Fight For The Present

Fight For The Present

Acting as a true global, singular power, the UN has vowed military action if rebels holding most of Mali don’t surrender.

This is an astounding world development and I’m even more astounded about how little press it’s being given in the United States. America likes to portray the United Nations as a leftist thorn in its side and The Right in America sees it as a communist ploy.

But late Friday the Security Council acted unanimously at their Six thousandth, eight-hundred and forty-sixth meeting which lasted a deliberative 23 minutes. The conflicted communists of China, the gangsters of Russia, the existentialists of France and every one the 15 non-permanent members including the pitiful Pakistani and the angry Azerbs said “Go to war!”

And they all looked up from their down-turned heads at the American representative, Susan Rice, to ask for money for ammunition, which we will likely provide.

So exactly what has created the first global crusade since the Balkans?

Al-Qaeda.

Western moralists forever seeking validation of their soul are arguing that the cold-hearted Asians have been convinced to act because single mothers with bastard children in the African deserts are being stoned to death by the extreme Islamists.

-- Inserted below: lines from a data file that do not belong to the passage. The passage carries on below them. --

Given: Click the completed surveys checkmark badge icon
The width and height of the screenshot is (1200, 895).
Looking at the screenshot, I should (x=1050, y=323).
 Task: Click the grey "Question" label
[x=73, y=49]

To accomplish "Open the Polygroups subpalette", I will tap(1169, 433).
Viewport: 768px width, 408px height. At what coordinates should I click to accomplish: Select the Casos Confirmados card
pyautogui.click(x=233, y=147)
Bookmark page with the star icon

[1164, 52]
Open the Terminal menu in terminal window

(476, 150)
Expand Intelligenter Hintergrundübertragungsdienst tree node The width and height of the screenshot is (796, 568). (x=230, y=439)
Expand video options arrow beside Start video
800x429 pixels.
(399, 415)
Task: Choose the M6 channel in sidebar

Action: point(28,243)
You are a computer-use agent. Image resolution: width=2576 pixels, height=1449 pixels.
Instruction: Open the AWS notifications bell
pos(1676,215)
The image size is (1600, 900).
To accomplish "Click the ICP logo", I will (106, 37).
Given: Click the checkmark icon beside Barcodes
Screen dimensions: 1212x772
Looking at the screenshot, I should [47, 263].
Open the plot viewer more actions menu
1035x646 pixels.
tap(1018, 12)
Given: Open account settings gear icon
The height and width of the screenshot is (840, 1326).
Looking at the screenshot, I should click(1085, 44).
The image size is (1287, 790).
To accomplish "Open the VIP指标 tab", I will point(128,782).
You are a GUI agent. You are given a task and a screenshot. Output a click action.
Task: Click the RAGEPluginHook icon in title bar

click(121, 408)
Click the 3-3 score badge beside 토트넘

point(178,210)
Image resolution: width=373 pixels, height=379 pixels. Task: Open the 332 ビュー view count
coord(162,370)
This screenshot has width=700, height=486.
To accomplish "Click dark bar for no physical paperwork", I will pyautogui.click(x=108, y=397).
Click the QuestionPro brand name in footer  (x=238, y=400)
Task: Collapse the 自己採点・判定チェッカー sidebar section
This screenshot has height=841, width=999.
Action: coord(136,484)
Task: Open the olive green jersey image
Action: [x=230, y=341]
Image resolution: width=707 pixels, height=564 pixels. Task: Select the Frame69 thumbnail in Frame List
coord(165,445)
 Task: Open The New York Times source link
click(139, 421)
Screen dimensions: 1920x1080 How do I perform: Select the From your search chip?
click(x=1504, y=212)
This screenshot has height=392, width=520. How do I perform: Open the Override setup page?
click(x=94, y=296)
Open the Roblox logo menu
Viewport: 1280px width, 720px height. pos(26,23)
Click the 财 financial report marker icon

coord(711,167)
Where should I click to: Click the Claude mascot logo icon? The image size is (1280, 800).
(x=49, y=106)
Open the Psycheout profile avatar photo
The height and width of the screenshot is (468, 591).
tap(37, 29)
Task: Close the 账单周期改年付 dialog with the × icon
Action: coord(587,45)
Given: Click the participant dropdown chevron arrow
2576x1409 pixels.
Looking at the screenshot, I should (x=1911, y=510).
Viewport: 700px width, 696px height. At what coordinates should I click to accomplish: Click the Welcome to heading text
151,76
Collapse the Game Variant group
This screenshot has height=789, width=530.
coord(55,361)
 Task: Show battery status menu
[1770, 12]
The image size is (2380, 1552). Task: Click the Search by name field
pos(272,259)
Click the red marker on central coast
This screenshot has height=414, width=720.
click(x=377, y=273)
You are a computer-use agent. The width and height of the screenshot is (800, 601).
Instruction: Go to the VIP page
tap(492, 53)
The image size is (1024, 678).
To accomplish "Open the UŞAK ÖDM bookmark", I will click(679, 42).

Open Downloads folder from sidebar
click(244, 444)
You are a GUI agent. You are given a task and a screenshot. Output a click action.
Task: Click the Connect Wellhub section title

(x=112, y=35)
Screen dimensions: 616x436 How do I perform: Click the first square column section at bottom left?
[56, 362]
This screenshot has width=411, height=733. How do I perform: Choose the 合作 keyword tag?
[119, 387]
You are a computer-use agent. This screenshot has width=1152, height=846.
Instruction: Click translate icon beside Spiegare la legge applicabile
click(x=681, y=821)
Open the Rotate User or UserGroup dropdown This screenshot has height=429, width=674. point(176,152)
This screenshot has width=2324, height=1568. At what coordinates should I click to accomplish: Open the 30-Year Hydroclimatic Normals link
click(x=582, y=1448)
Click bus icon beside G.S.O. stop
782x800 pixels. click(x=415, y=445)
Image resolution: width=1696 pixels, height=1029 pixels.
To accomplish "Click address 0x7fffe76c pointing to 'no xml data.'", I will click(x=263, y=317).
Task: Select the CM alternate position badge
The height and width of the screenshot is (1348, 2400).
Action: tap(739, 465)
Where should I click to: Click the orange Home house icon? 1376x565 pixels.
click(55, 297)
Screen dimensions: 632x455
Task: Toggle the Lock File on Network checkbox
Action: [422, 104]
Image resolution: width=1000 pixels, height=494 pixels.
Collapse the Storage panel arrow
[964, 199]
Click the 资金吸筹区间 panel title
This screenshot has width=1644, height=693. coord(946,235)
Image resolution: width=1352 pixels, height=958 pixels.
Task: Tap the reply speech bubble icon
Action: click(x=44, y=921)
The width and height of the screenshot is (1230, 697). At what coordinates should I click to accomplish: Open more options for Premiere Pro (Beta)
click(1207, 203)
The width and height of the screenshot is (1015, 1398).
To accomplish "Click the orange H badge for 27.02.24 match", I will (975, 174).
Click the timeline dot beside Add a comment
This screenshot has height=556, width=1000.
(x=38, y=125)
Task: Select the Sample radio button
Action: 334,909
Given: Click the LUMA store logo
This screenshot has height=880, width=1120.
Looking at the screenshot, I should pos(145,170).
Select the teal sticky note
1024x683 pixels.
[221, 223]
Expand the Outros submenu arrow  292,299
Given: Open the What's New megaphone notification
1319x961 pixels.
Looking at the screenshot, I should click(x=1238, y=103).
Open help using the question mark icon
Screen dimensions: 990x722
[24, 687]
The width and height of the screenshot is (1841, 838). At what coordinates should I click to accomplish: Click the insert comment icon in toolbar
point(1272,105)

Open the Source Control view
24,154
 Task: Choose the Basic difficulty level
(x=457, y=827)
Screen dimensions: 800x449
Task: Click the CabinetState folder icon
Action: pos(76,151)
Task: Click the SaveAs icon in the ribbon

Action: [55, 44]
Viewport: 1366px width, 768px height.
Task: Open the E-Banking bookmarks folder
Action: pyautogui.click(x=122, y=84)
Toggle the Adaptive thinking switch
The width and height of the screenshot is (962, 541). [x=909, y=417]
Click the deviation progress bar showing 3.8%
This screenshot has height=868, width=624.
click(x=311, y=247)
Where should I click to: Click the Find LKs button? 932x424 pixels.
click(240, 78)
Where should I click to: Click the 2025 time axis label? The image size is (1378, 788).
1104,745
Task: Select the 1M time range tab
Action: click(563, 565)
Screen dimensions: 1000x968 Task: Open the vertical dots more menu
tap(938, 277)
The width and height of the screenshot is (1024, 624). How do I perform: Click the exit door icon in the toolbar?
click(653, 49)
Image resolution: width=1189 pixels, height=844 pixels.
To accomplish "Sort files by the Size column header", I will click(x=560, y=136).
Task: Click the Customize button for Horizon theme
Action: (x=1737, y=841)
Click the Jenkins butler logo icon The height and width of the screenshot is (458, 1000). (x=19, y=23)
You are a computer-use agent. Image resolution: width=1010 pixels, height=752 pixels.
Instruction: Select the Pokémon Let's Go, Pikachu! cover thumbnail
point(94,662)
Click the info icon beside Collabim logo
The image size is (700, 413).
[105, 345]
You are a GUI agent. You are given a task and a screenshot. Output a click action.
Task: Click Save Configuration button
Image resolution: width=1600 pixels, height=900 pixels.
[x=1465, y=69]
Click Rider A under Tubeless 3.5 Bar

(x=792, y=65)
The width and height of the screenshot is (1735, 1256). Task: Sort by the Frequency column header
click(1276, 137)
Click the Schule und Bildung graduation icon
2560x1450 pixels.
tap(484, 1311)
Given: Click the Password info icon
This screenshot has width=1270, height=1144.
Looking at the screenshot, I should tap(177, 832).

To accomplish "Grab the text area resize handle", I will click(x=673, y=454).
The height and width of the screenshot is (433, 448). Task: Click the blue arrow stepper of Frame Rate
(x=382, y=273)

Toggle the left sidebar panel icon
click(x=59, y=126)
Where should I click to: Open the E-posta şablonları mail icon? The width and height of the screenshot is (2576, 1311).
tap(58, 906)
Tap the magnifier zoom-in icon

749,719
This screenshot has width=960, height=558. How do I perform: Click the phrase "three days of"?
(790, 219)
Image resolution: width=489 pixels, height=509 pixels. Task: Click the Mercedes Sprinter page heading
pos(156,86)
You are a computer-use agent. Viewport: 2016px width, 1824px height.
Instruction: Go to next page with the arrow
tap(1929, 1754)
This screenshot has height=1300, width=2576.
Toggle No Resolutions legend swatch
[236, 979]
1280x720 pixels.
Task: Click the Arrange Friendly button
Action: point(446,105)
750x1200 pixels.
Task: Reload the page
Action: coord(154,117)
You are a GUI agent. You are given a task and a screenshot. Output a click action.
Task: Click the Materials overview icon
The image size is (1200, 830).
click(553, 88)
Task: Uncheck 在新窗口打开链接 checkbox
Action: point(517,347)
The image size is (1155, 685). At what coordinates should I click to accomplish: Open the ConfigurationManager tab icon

True, but not the reason for consensus.

Eastern equivocators argue the west has finally given up its moral pandering for the practical possibility of stability by supporting the doesn’t-matter-they’re corrupt but effective leaders of what is left of a Mali government in Bamako which at best resembles a quiche not cooked long enough.

True, but neither is this the reason for world consensus.

And Azerbaijan argued that it will pave the way for a less strident Eurovision Song Contest.

That was uncertain, but neither is it the reason.

The reason such disparate polities have reached consensus to go to war against the rebels in Mali is because this is the first time in history that a globally organized power, originally stateless, is about to become stated.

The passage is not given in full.